The more time it takes for an earthquake fault to heal, the faster the shake it will produce when it finally ruptures, according to a new study by engineers at the University of California, Berkeley, who conducted their work using a tabletop model of a quake fault. While the study does nothing to bring scientists closer to predicting when the next big one will hit, the findings could help engineers better assess the vulnerabilities of buildings, bridges, and other structures when a fault does rupture.

“The experiment in our lab allows us to consider how long a fault has healed and more accurately predict the type of shaking that would occur when it ruptures,” said Steven Glaser, UC Berkeley professor of civil and environmental engineering and principal investigator of the study. “That’s important in improving building designs and developing plans to mitigate for possible damage.”

To create a fault model, the researchers placed a Plexiglas slider block against a larger base plate and equipped the system with sensors. The design allowed the researchers to isolate the physical and mechanical factors, such as friction, that influence how the ground will shake when a fault ruptures.

It would be impossible to do such a detailed study on faults that lie several miles below the surface of the ground, the authors said. And current instruments are generally unable to accurately measure waves at frequencies higher than approximately 100 Hertz because they get absorbed by the earth.

Noting that fault surfaces are not smooth, the researchers roughened the surface of the Plexiglas used in the lab’s model.

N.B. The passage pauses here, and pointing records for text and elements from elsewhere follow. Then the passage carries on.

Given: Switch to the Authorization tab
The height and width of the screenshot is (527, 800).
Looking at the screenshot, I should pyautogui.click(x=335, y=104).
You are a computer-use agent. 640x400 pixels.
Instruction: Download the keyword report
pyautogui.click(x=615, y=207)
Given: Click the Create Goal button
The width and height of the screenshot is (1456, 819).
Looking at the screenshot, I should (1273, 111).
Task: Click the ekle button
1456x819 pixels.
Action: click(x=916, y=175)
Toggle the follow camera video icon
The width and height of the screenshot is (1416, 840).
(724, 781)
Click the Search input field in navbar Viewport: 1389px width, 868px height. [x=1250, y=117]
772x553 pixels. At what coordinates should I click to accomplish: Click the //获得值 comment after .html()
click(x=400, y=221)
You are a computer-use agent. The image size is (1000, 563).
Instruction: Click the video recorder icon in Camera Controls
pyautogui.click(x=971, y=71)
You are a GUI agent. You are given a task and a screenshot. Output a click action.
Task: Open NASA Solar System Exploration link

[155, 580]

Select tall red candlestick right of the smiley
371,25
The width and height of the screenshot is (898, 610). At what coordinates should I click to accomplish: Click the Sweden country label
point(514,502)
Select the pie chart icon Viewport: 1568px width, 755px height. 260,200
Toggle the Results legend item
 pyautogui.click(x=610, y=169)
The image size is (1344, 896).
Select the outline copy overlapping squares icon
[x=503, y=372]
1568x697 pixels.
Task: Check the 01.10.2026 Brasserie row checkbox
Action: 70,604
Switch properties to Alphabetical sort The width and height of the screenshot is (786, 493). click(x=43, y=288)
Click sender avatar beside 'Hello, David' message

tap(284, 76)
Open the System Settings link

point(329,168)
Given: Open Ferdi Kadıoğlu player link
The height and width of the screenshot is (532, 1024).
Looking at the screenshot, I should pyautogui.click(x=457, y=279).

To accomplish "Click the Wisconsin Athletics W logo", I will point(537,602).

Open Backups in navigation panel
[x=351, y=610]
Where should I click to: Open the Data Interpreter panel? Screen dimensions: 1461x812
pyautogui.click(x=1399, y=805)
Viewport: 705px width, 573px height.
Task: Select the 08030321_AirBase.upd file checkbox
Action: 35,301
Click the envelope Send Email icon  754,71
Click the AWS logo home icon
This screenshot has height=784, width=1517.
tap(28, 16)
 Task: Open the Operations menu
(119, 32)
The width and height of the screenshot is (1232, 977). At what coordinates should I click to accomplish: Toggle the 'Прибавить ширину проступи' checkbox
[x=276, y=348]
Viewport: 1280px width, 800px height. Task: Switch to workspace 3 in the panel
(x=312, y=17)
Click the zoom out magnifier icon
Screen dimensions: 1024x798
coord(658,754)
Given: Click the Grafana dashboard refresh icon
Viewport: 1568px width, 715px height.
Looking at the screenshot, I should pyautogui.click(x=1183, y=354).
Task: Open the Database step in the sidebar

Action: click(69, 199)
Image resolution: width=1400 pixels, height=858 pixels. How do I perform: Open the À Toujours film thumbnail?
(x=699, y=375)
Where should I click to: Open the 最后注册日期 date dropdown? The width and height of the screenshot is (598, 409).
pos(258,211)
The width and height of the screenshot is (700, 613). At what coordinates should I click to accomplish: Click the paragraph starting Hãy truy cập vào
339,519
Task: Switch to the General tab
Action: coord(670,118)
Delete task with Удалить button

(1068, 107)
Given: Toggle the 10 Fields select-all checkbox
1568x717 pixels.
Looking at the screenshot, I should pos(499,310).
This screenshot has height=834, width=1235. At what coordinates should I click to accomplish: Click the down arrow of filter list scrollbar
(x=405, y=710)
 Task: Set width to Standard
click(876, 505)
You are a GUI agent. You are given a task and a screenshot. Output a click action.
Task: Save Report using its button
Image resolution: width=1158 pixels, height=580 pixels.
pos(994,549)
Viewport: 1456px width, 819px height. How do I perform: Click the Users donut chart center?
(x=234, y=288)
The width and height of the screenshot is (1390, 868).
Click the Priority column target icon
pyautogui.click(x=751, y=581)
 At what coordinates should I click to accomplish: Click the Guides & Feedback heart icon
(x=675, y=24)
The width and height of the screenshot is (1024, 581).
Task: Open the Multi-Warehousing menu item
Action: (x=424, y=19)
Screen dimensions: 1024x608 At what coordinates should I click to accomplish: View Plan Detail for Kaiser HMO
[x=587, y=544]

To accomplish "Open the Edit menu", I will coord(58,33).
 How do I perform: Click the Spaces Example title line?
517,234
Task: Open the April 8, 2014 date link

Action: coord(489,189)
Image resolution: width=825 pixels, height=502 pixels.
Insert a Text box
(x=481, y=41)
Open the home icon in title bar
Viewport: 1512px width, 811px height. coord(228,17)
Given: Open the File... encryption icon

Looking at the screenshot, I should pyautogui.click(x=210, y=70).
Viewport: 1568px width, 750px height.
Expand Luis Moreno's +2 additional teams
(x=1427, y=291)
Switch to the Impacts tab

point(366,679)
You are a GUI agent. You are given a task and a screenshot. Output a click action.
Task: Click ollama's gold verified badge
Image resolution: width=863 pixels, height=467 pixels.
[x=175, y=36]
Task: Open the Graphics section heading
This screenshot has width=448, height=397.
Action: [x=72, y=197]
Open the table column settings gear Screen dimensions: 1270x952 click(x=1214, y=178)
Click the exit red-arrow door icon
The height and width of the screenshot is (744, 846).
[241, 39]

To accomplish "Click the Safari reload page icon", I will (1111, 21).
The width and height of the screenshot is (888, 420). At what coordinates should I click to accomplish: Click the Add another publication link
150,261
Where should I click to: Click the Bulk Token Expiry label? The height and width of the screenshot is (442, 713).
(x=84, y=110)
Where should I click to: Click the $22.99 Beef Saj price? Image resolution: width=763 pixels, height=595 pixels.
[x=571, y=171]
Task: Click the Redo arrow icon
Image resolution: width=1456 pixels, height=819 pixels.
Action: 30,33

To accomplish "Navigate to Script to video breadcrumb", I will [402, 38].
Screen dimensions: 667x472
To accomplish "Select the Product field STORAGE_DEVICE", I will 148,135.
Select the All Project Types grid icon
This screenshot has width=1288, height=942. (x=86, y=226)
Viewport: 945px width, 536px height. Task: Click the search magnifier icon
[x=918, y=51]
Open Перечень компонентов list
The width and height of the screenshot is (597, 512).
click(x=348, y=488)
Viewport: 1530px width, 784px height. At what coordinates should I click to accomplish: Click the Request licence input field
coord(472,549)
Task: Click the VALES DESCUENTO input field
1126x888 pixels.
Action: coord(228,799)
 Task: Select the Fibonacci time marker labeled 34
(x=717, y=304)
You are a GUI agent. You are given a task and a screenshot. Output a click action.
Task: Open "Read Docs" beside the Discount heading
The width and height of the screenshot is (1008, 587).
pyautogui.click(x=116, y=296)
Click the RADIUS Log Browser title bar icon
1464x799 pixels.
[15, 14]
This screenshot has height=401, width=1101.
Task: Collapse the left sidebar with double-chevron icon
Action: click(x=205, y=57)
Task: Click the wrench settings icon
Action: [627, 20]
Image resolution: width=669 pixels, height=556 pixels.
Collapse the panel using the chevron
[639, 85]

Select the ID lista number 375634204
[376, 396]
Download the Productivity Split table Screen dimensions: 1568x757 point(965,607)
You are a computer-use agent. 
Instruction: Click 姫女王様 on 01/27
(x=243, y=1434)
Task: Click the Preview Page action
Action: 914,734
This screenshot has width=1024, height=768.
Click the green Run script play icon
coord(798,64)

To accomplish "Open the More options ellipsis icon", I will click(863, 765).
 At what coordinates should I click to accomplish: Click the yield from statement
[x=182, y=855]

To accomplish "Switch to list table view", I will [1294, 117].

As the sides “heal” and press together, the researchers found that individual contact points slip and transfer the resulting energy to other contact points.

“As the pressing continues and more contacts slip, the stress is transferred to other contact points in a chain reaction until even the strongest contacts fail, releasing the stored energy as an earthquake,” said Steven Glaser, UC Berkeley professor of civil and environmental engineering and principal investigator of the study. “The longer the fault healed before rupture, the more rapidly the surface vibrated.”